Unlike typical artist-in-residence programs, CoTA artists, who include everything from puppeteers, dancers, and photographers to literary artists and actors, collaborate with individual teachers for three ten-week sessions over the course of three years. During year one, teachers learn how arts integration can enhance and extend student learning in other curricular areas and how to engage multiple intelligences while collaborating with a CoTA artist. In year two, teachers continue to connect arts standards to the California Common Core State Standards while assuming a larger role in directing their class project. By the third year, teachers take the lead while an artist provides coaching and support.

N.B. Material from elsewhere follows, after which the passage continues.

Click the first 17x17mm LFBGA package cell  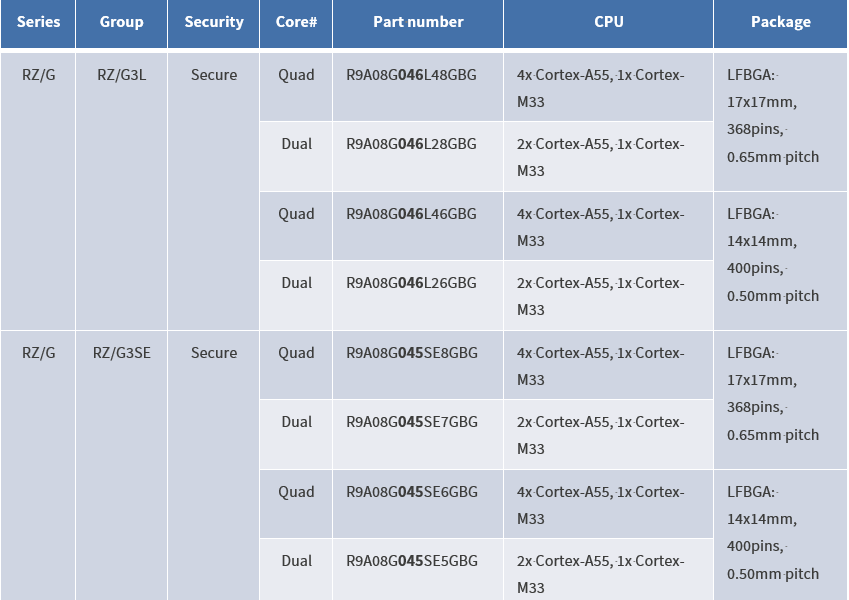coord(780,122)
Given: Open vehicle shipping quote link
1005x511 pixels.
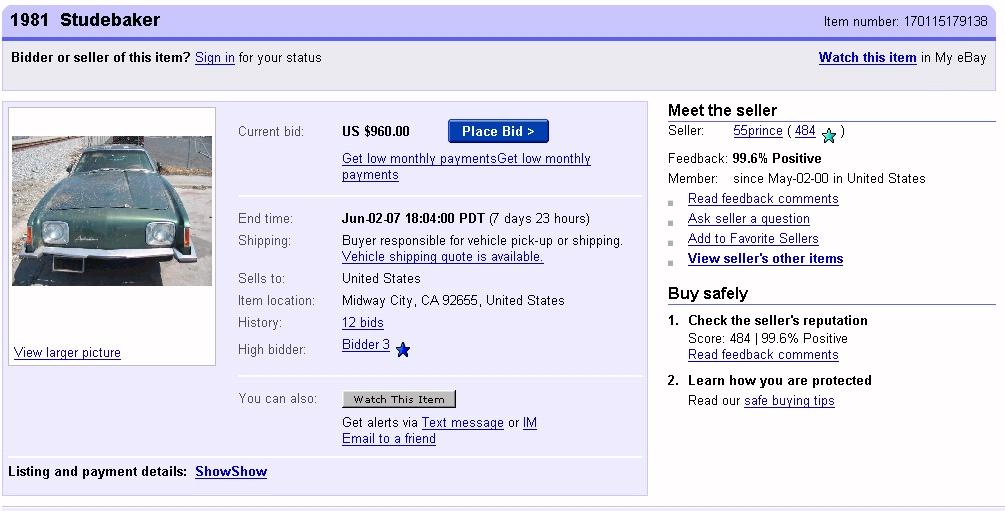Looking at the screenshot, I should pos(443,257).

The arts-infused projects, which are integrated with other academic subject areas such as language arts, history, science and math, conclude with a performance, presentation or exhibition, providing evidence of student learning. Examples of previous projects include geologists’ notebooks of igneous, sedimentary and metamorphic rocks; a museum filled with ancient Egyptian artifacts; and an art installation and rap about toxic waste.

While this is the inaugural Beacon Schools competition, CoTA has been building critical-thinking skills through arts-infused learning since 1998. The program has already provided professional development through creative collaborations between artists and more than 1,200 teachers at 30 schools in San Diego County. CoTA is currently involved with a three-year United States Department of Education grant with the University of California San Diego and National School District.